Soone as my younglings cryen for the dam,
To her will I offer a milkwhite lamb:
        Shee is my goddesse plaine,
        And I her shepherds swayne,
Albee forswonck and forswatt I am.

‘I see Calliope speede her to the place,
        Where my goddesse shines,
And after her the other Muses trace,
        With their violines.
Bene they not bay braunches which they doe beare,
All for Elisa in her hand to weare?
        So sweetely they play,
        And sing all the way,
That it a heaven is to heare.

‘Lo how finely the Graces can it foote
        To the instrument:
They dauncen deffly, and singen soote,
        In their meriment.
Wants not a fourth Grace, to make the daunce even?
Let that rowme to my Lady be yeven:
        She shalbe a Grace,
        To fyll the fourth place,
And reigne with the rest in heaven.

‘And whither rennes this bevie of ladies bright,
        Raunged in a rowe?
They bene all Ladyes of the Lake behight,
        That unto her goe.
Chloris, that is the chiefest nymph of al,
Of olive braunches beares a coronall:
        Olives bene for peace,
        When wars doe surcease:
Such for a princesse bene principall.

‘Ye shepheards daughters, that dwell on the greene,
        Hye you there apace:
Let none come there, but that virgins bene,
        To adorne her grace.
And when you come whereas shee is in place,
See that your rudenesse doe not you disgrace:
        Binde your fillets faste,
        And gird in your waste,
For more finesse, with a tawdrie lace.

‘Bring hether the pincke and purple cullambine,
        With gelliflowres;
Bring coronations, and sops in wine,
        Worne of paramoures;
Strowe me the ground with daffadowndillies,
And cowslips, and kingcups, and loved lillies:
        The pretie pawnce,
        And the chevisaunce,
Shall match with the fayre flowre delice.

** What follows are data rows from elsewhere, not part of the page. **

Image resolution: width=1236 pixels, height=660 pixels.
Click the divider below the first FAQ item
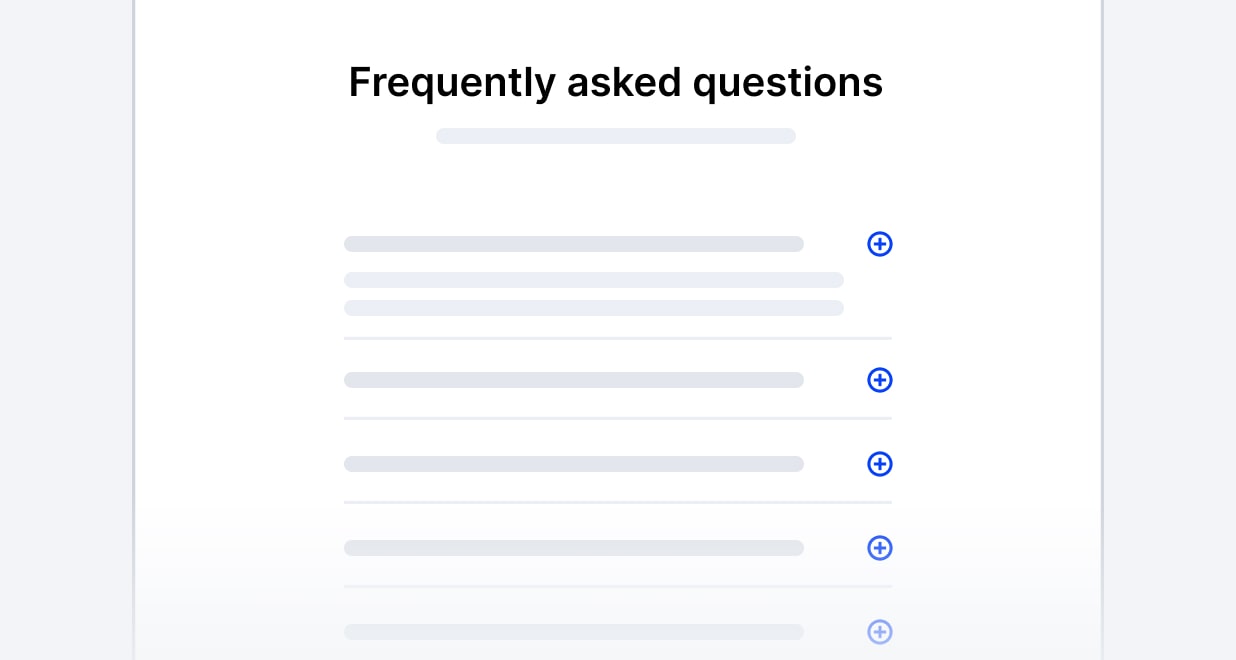(x=618, y=338)
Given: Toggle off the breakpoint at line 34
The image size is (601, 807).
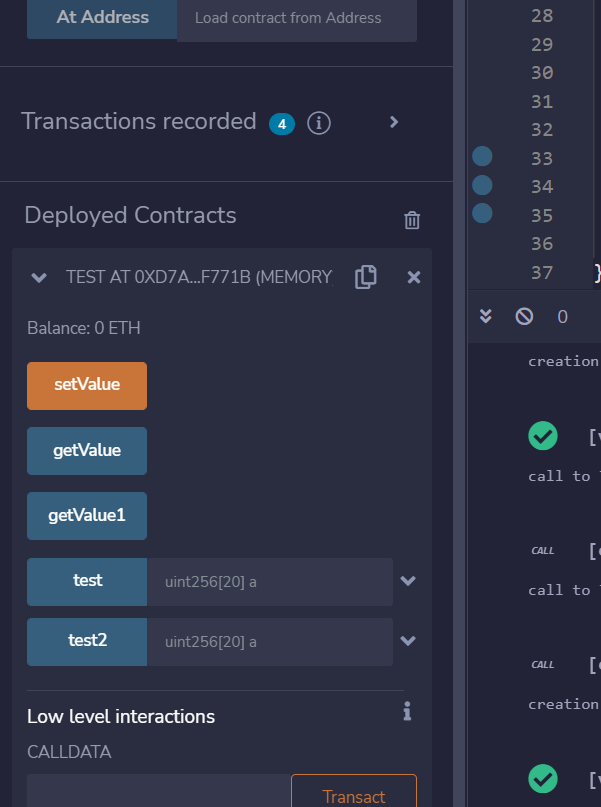Looking at the screenshot, I should pos(482,185).
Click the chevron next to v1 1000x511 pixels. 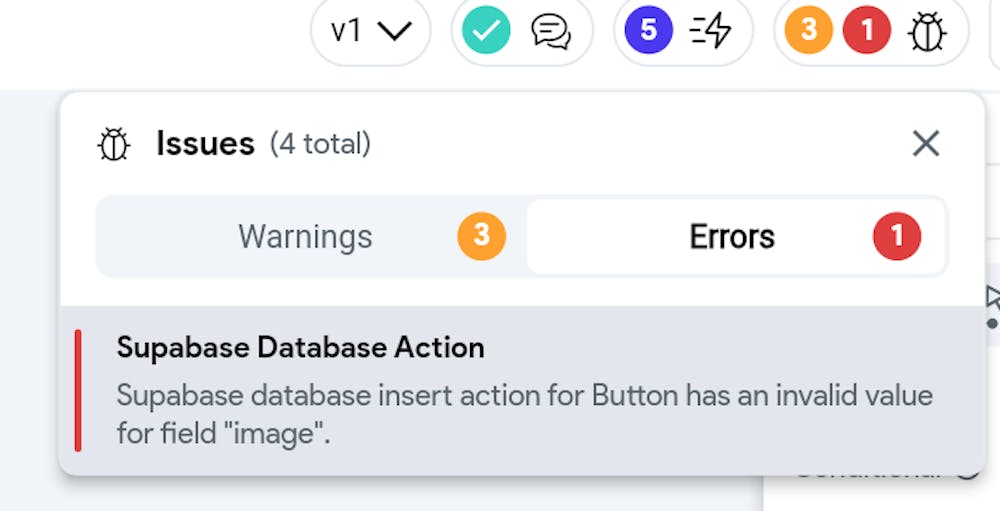point(395,31)
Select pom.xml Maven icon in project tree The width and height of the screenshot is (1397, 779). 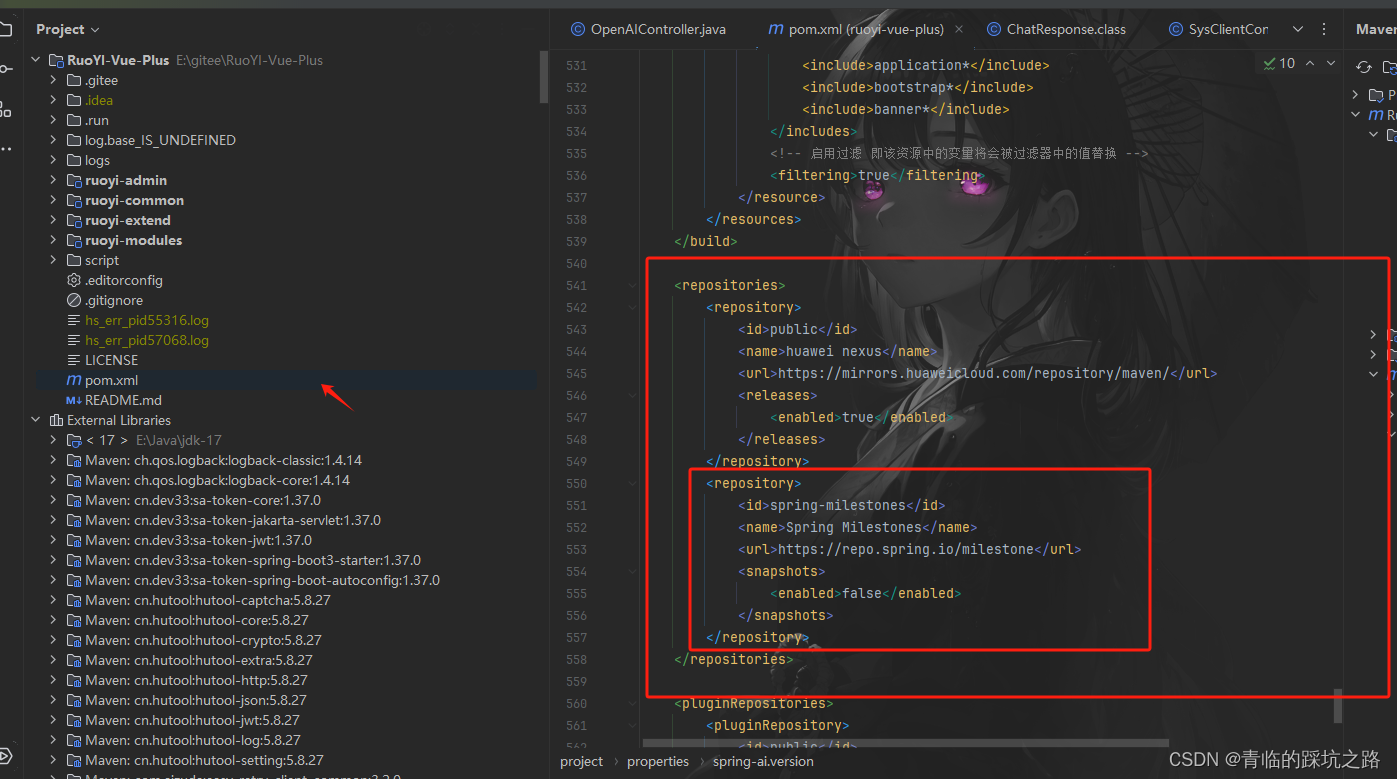pos(75,380)
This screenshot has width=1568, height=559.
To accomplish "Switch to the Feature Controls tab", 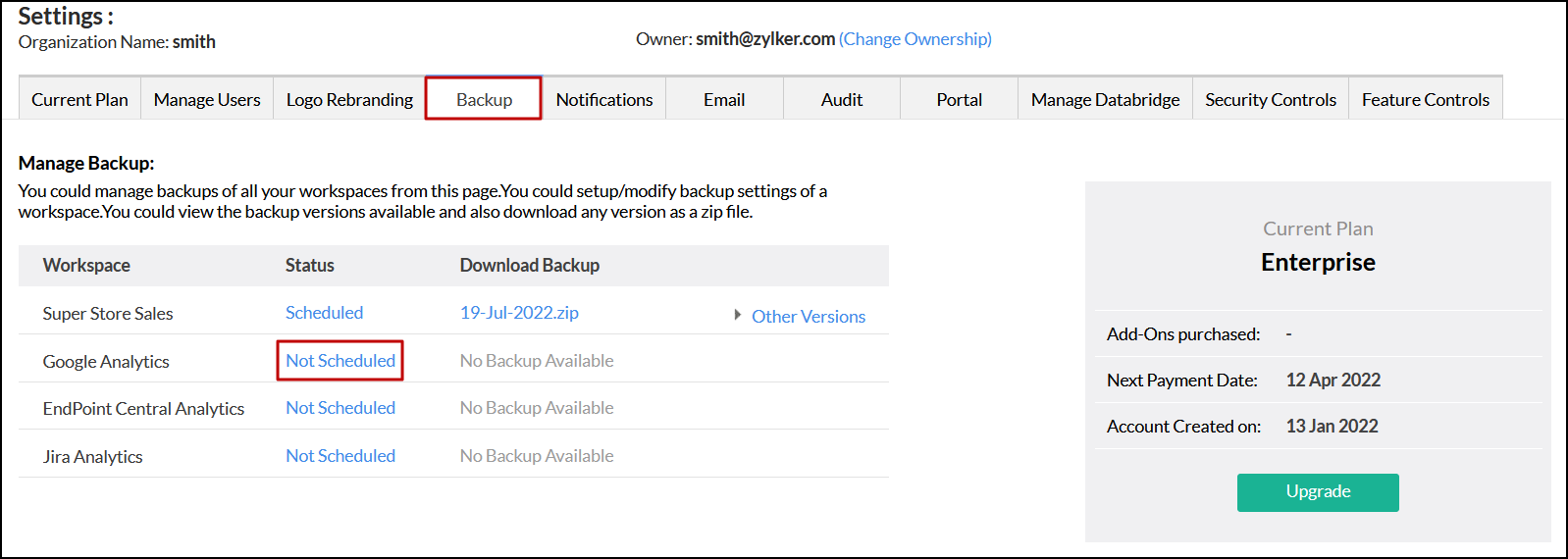I will 1425,99.
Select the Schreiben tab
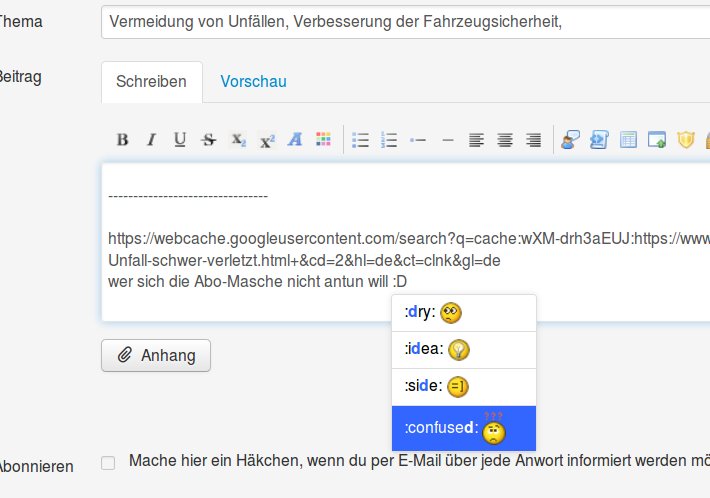The width and height of the screenshot is (710, 498). click(x=151, y=82)
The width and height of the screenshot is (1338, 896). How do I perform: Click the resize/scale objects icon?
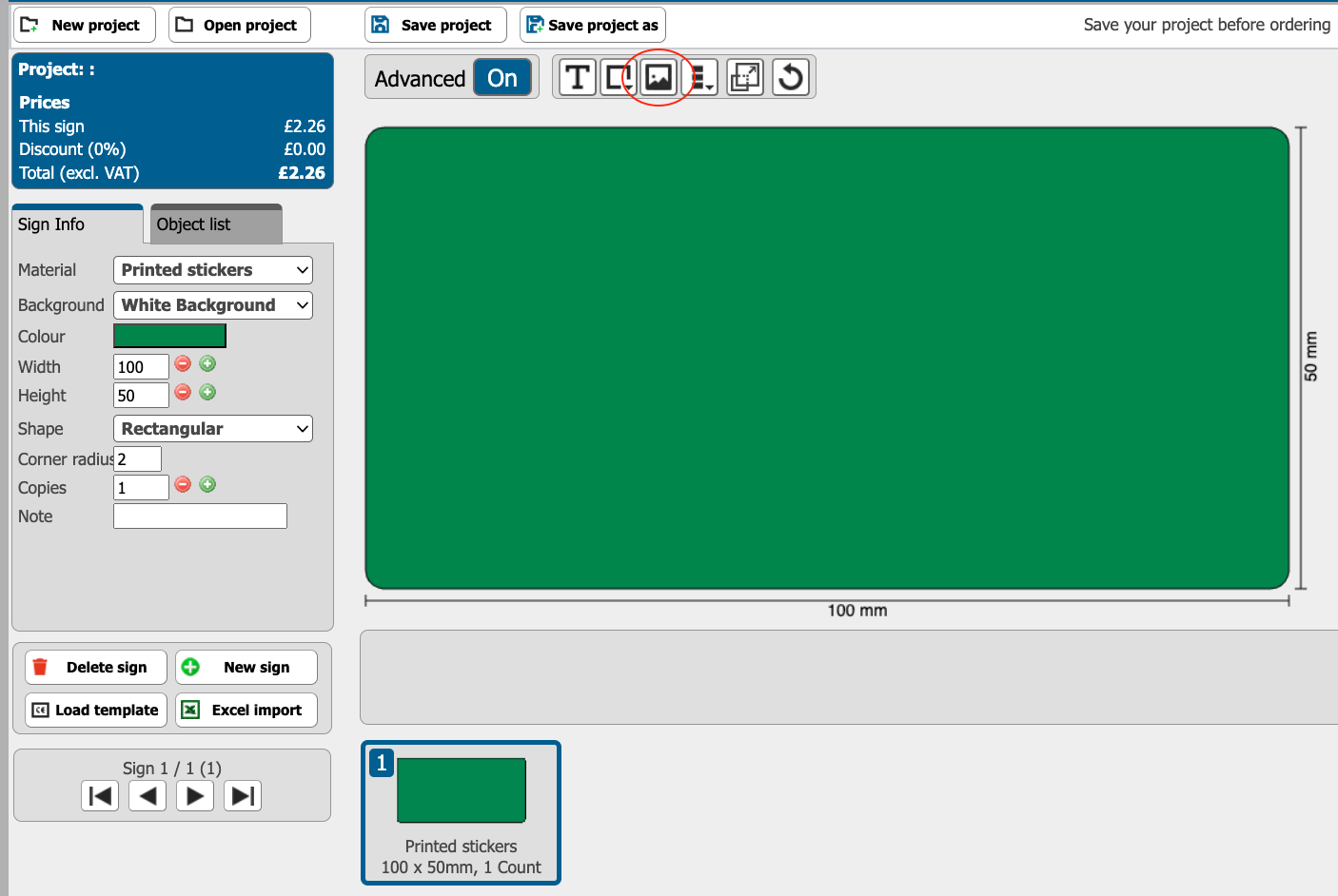tap(745, 78)
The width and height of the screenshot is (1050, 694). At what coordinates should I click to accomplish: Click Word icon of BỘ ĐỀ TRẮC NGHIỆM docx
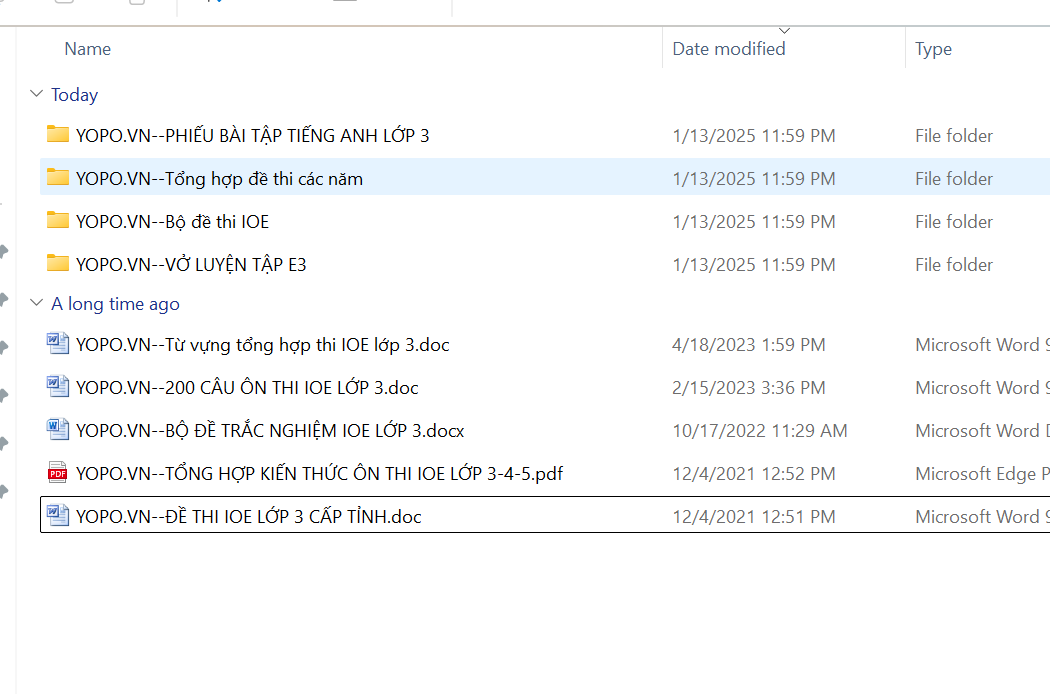(58, 430)
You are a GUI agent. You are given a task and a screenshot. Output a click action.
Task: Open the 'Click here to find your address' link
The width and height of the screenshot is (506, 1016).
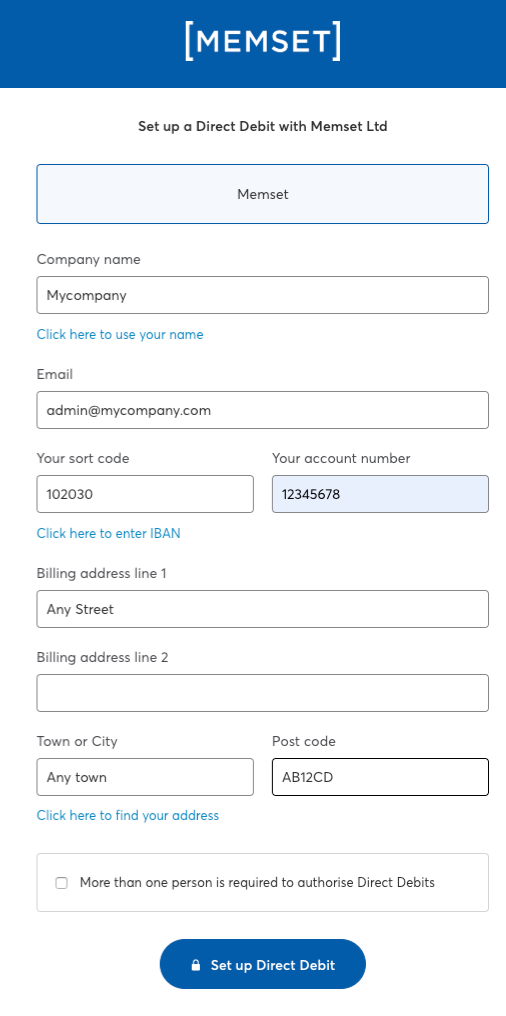(128, 815)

‘Now ryse up, Elisa, decked as thou art,
        In royall aray;
And now ye daintie damsells may depart
        Echeone her way.
I feare I have troubled your troupes to longe:
Let Dame Eliza thanke you for her song:
        And if you come hether
        When damsines I gether,
I will part them all you among.’


[Thenot] And was thilk same song of Colins owne making?
        Ah, foolish boy, that is with love yblent!
Great pittie is, he be in such taking,
        For naught caren, that bene so lewdly bent.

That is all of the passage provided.